Class Counsel are also entitled to reimbursement of reasonable out-of-pocket expenses. Fed.R.Civ.P. 23(h); see Harris v. Marhoefer, 24 F.3d 16, 19 (9th Cir. 1994) (holding that attorneys may recover reasonable expenses that would typically be billed to paying clients in non-contingency matters.); Van Vranken v. Atlantic Richfield Co., 901 F.Supp. 294, 299 (N.D. Cal. 1995) (approving reasonable costs in class action settlement). Costs compensable under Rule 23(h) include “nontaxable costs that are authorized by law or by the parties' agreement.” Fed.R.Civ.P. 23(h). Here, class counsel seeks reimbursement of $25,922.03 in litigation expenses, which includes the cost of a private mediator. They have provided records that document their claim. See ECF No. 37-2; ECF No. 37-3 ¶ 28. The court therefore finds that these submissions support an award of $25,922.03 in costs.
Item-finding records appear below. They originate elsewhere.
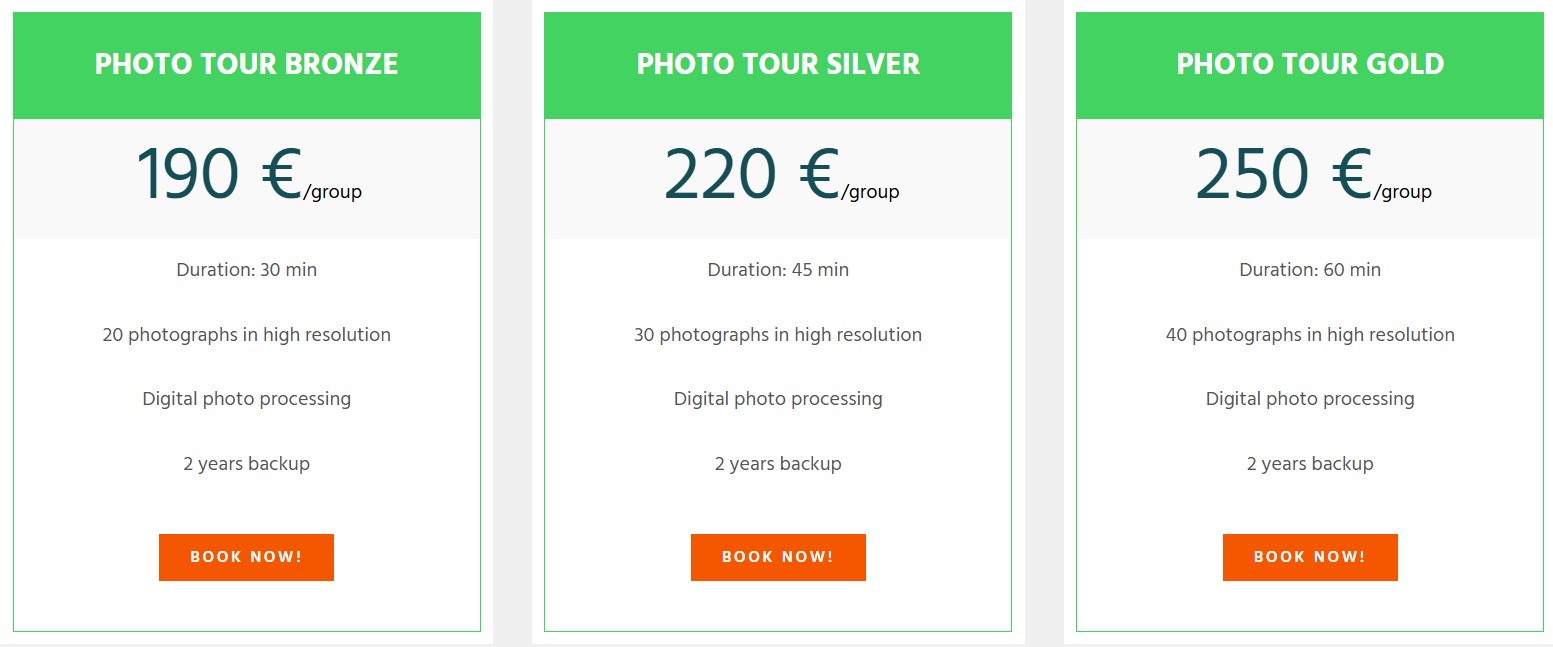Click the 40 photographs in high resolution line
The width and height of the screenshot is (1553, 647).
click(x=1310, y=335)
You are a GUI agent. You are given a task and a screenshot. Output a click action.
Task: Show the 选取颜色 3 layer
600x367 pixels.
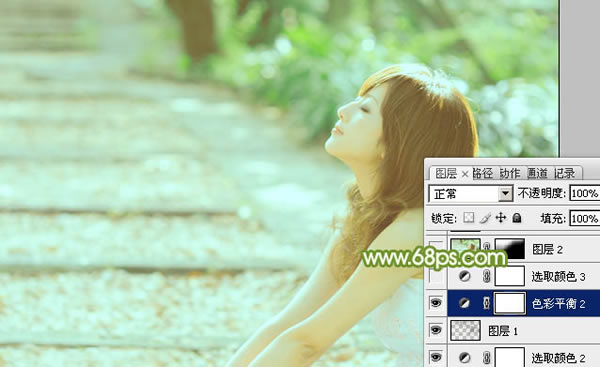435,276
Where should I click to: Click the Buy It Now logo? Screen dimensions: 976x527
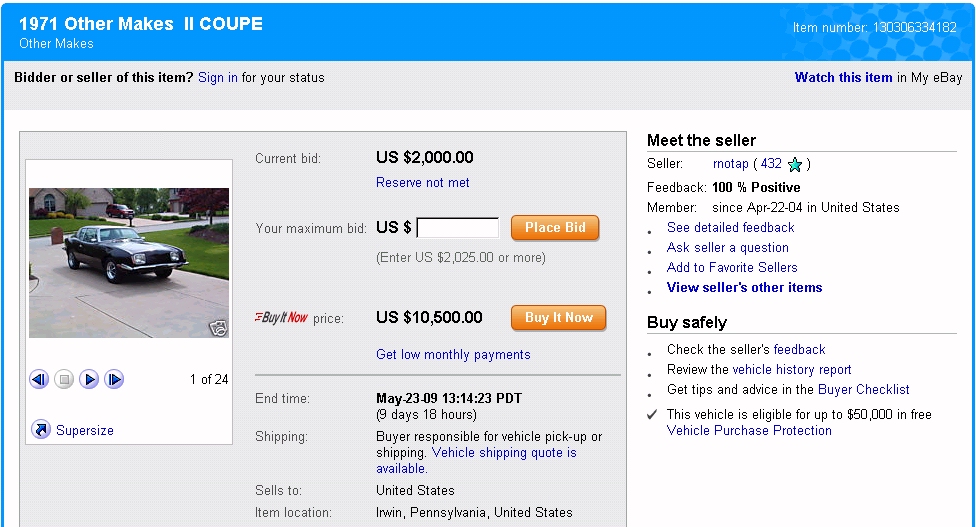[281, 318]
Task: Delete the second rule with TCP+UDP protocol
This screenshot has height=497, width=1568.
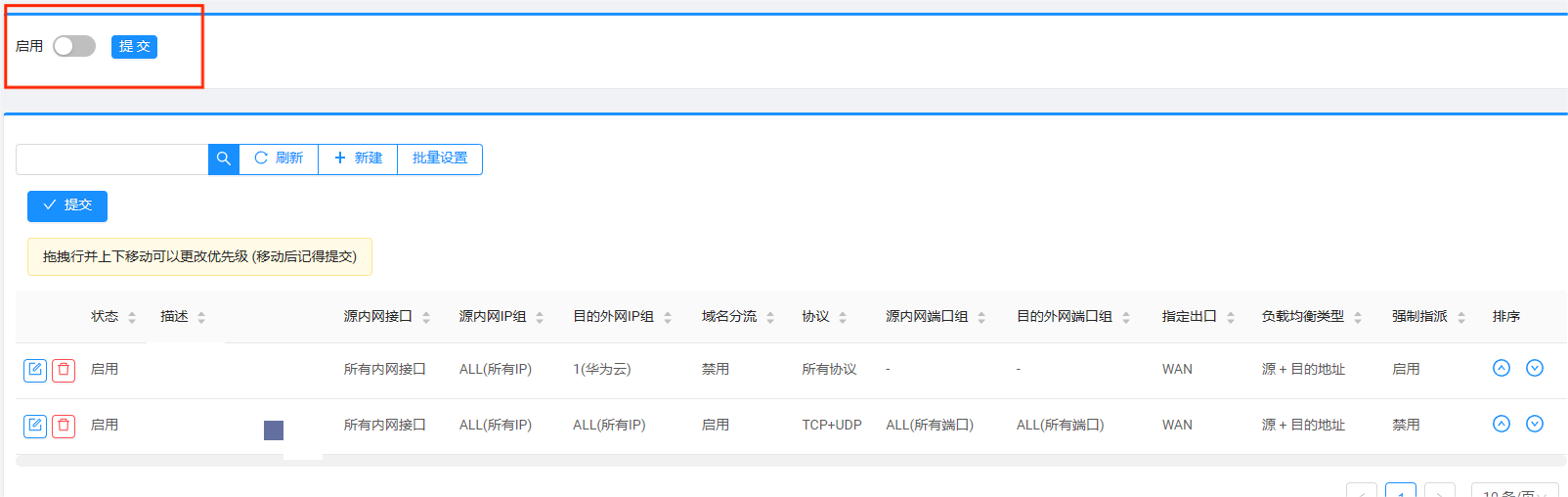Action: click(x=64, y=426)
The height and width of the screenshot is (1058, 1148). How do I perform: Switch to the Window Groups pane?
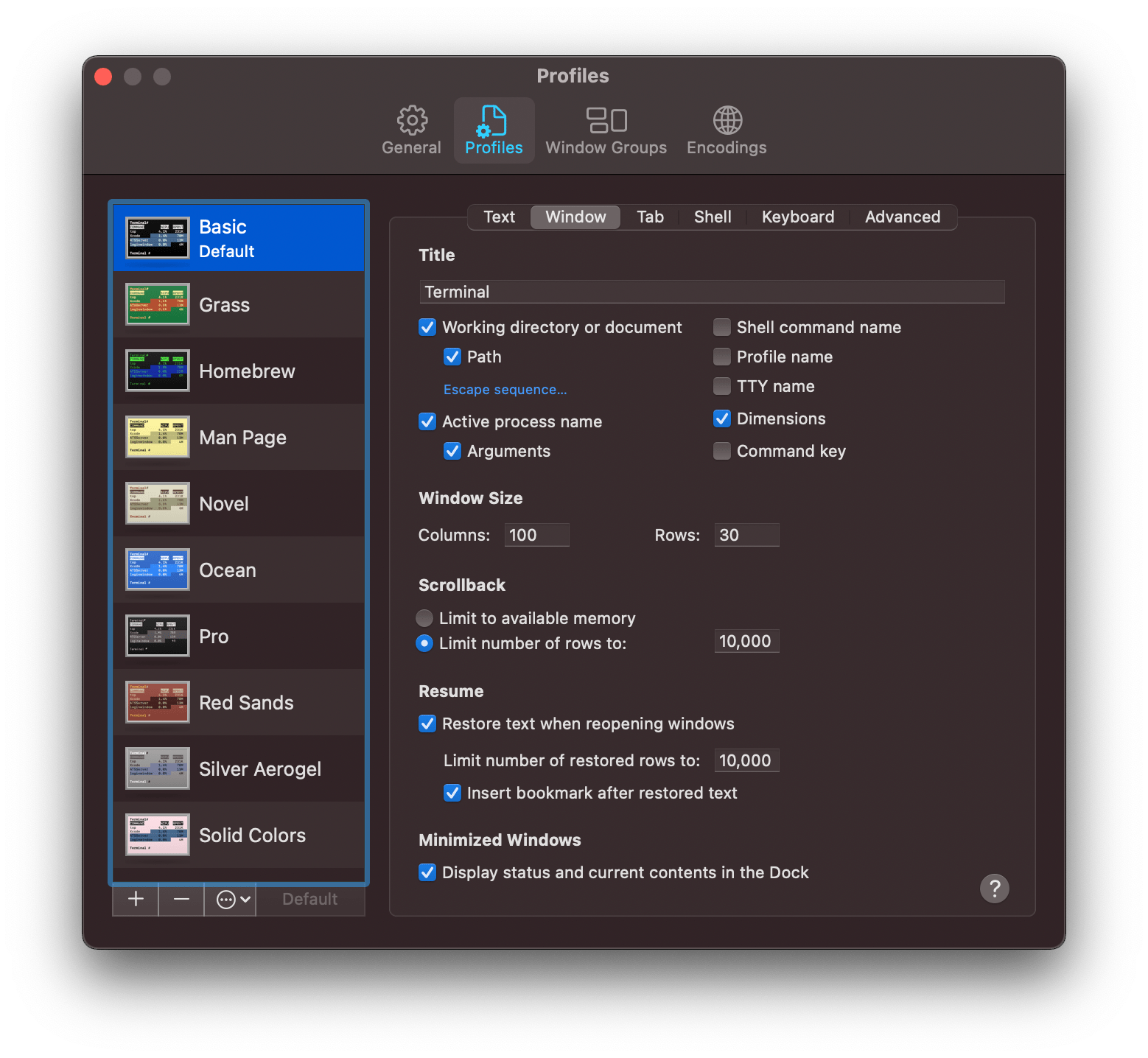point(606,130)
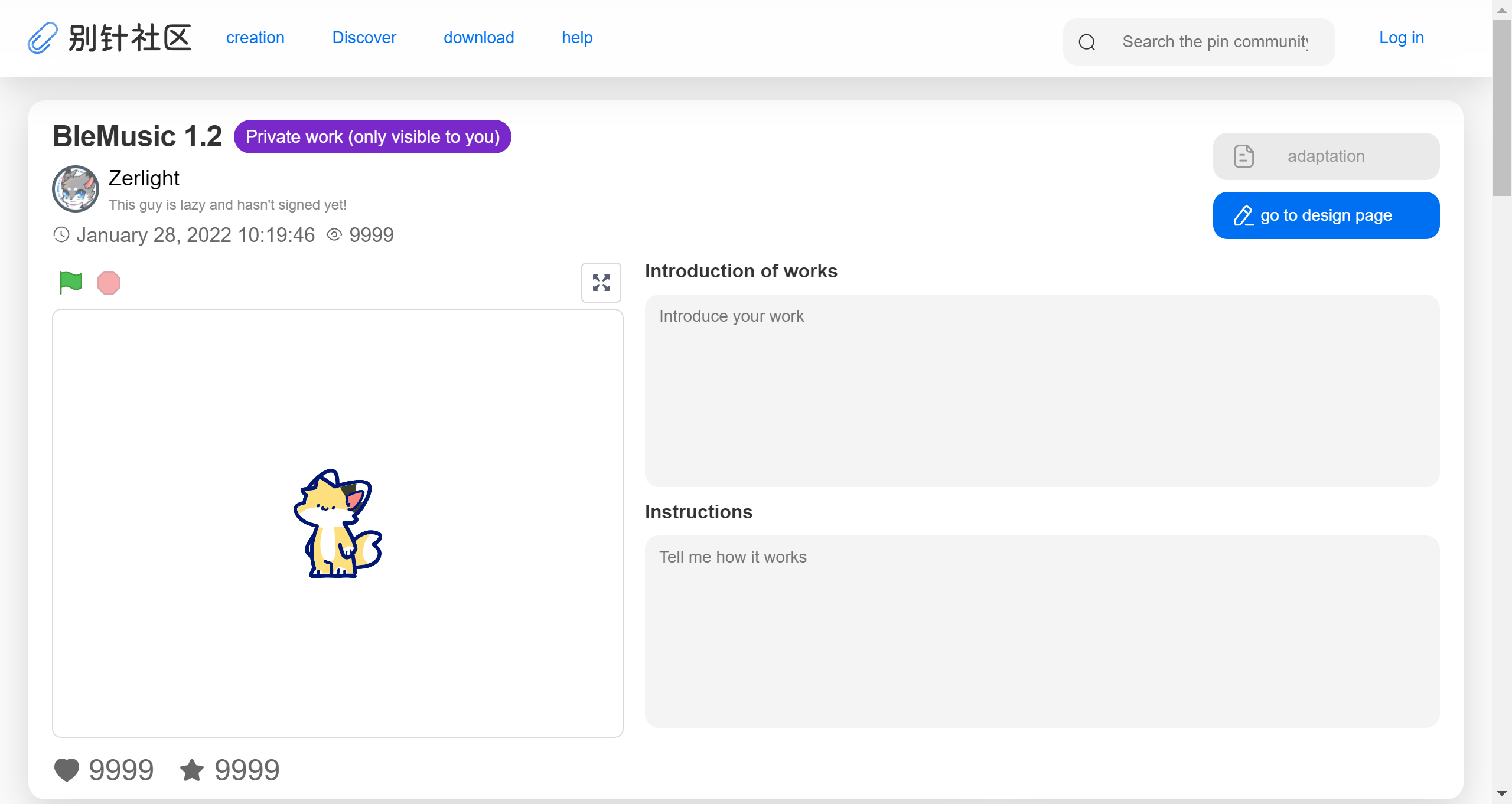Click the clock icon beside date

[x=61, y=235]
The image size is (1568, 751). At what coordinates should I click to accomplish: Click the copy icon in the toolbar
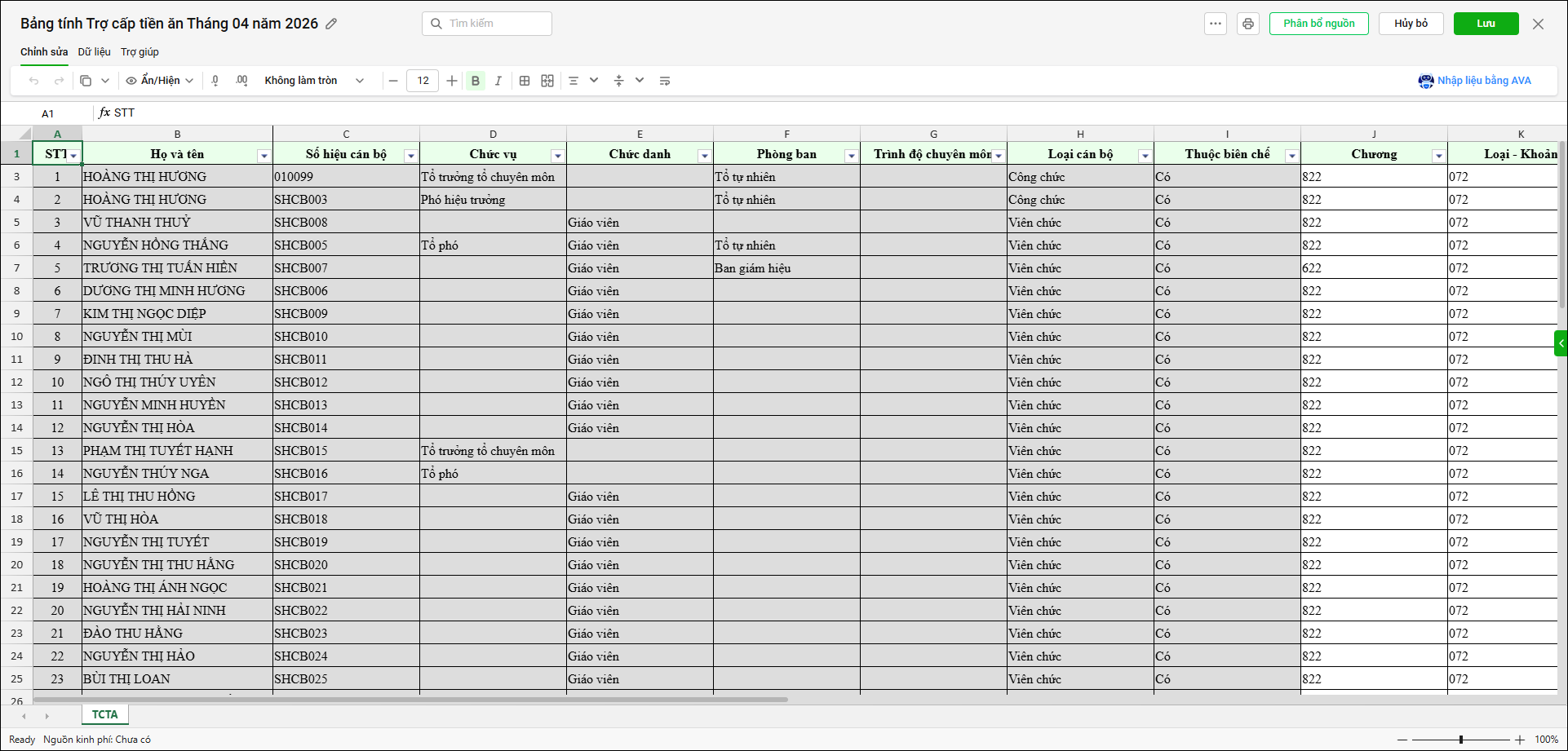click(x=86, y=81)
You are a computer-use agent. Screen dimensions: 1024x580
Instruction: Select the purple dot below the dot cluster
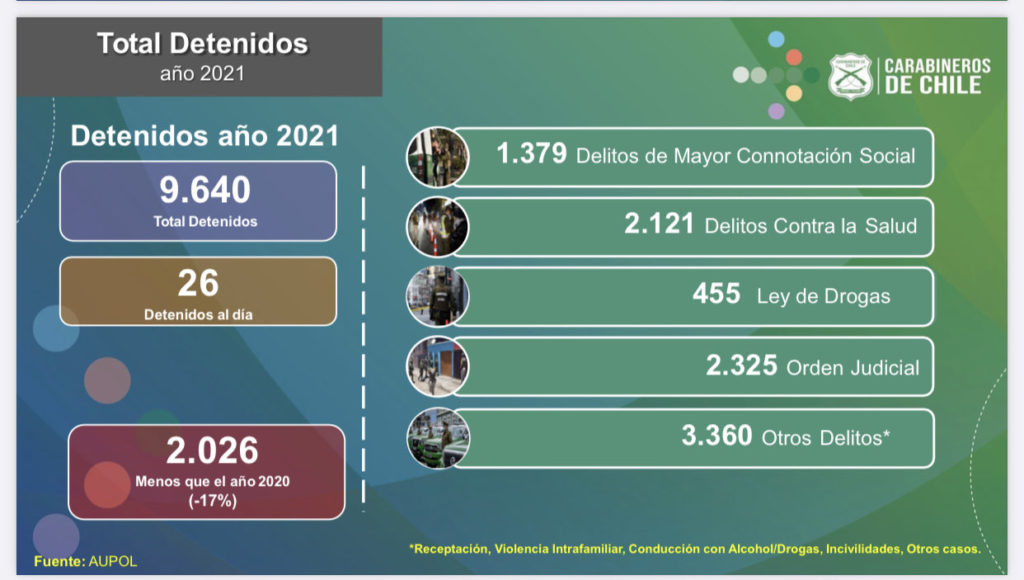point(776,111)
The Court finds that Plaintiff's requested service award of $5,000 is reasonable in light of the time Plaintiff spent and risks she took in bringing and participating in the litigation. Further, the Court finds that a service award of $5,000 is consistent with reasonable and just service awards in the Ninth Circuit. See In re Mego Financial Corp. Sec. Litig., 213 F.3d 454, 463 (9th Cir. 2000) (upholding award to named plaintiff $5,000 in case with $1.725 million total recovery); Willner v. Manpower Inc., No. 11-CV-02846-JST, 2015 WL 3863625, at *8 (N.D. Cal. June 22, 2015) (“Many courts in the Ninth Circuit have also held that a $5,000 incentive award is “presumptively reasonable.”) (citations omitted).
VI. CONCLUSION
For the foregoing reasons, the Court GRANTS the Motion for Final Approval of Class Settlement (ECF No. 38). The Court GRANTS the Motion for Attorneys' Fees, Costs and Incentive Award (ECF No. 37) and approves: (1) $831,250 for attorney fees to Class Counsel; (2) 25, 922.03 for attorney costs to Class Counsel; and (3) $5,000 for a service award to the class representative.
The entire action and all claims asserted therein are hereby DISMISSED WITH PREJUDICE and all dates and deadlines in this action are VACATED and taken off calendar. The Clerk of the Court shall close this case.